One of the main activities of our group is to develop novel methods for analysing biological data, and to implement and test these methods. To ensure the maximum benefits of this effort to the field of bioinformatics, we strive to make the developed software readily available on very agreeable licensing terms. The implementation projects that have reached a level of maturity where we believe they will do less harm than good are listed below.
This is a genome rearrangement server. It takes the gene orders and reading directions of two genomes and samples from the posterior probabilities of trajectories transforming the first genome into the second one using a Partial Importance Sampler technique, which is a version of the large class of Markov chain Monte Carlo methods.
- Section 26
This is a software suite for parsimonious recombination analysis of single nucleotide polymorphism data under the infinite sites assumption. At the core is a branch & bound method for finding the exact minimum number of recombinations needed for a data set with an accompanying evolutionary history.

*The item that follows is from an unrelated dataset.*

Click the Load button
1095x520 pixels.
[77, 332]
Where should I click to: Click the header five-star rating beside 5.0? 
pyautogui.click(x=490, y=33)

This is an RNA fold server. It takes an alignment of RNA sequences as input and predicts a common structure for all sequences. The folding method uses a combination of rate matrices and a stochastic context free grammar.
Istvan is a collection of modules implementing various methods for inferring an invariant set, i.e. a set of genes with no or little difference in actual expression levels, from a set of pairs of microarray measured expression levels, and for inferring normalising functions based on a set of pairwise data, possibly an invariant set determined by one of the implemented methods.

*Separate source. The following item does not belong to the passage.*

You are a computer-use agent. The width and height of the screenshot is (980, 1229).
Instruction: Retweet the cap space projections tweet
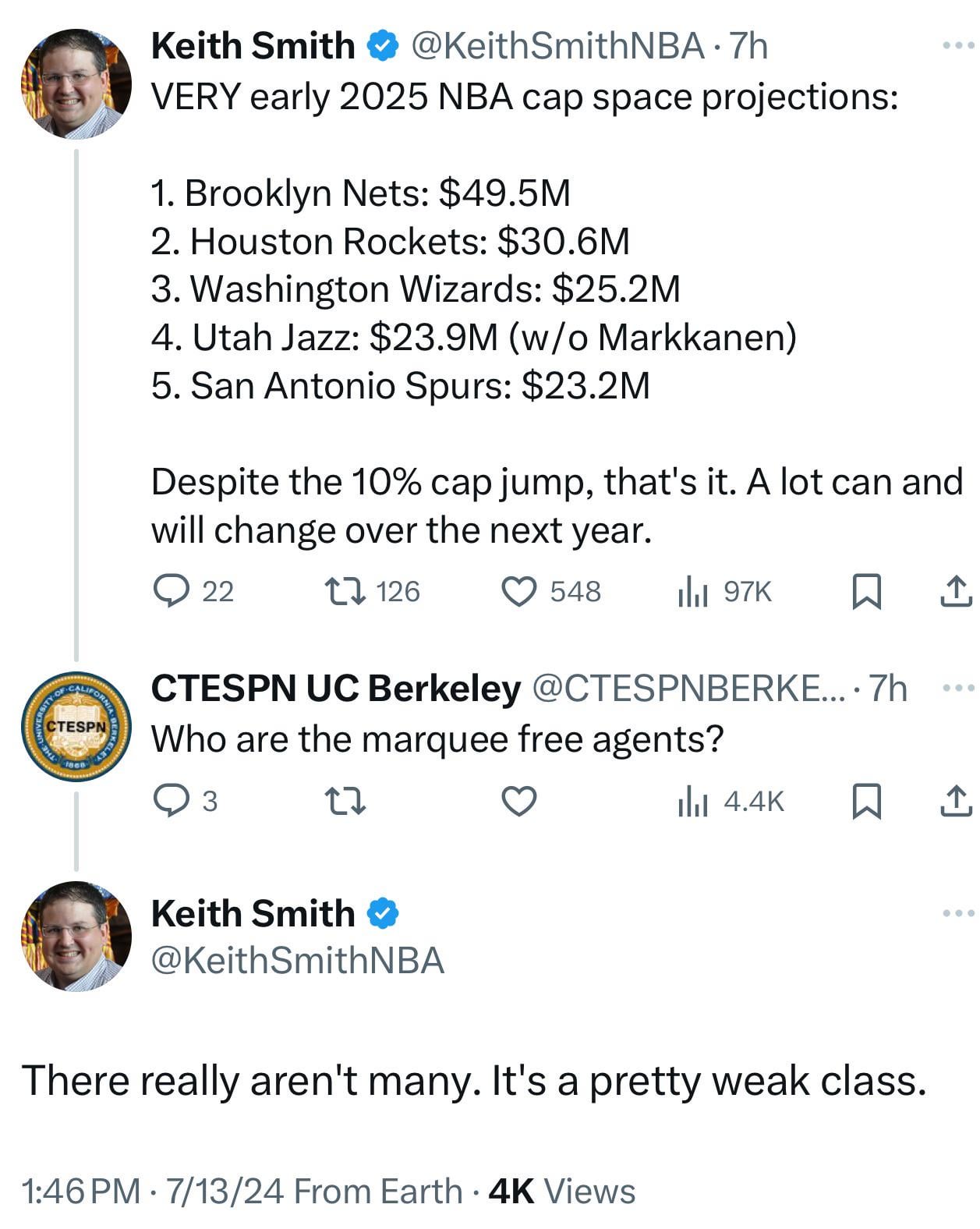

This is a program for parsing a general hidden Markov model with a stochastic context free grammar. It is based on an extension of the CKY algorithm for parsing a sequence, and essentially finds the most probable combination of a path in the HMM and a parse tree in the SCFG under assumption of independence.
Rahnuma is a tool for prediction and analysis of metabolic pathways and comparison of metabolic networks that represents metabolic networks as hypergraphs. Rahnuma computes all possible pathways between two or more metabolites by using constrained depth first traversal of a hypergraph. It also allows pathway based metabolic network comparisons at organism as well as phylogenetic level.
StatAlign is an extendable software package for Bayesian analysis of Protein, DNA and RNA sequences. Multiple alignments, phylogenetic trees and evolutionary parameters are co-estimated in a Markov Chain Monte Carlo framework, allowing for reliable measurement of the accuracy of the results. The models behind the analysis permit the comparison of evolutionarily distant sequences: the TKF92 insertion-deletion model can be coupled to an arbitrary substitution model.
Starfold is a Java program for predicting RNA secondary structures including a class of pseudoknots. It requires a parameter file to be present. At the moment, running it directly from the JAR archive is only possible under 32-bit Windows.
Frnakenstein is a python program for solving the inverse RNA folding problem, i.e. given a target structure it attempts to design a sequence folding into this stucture.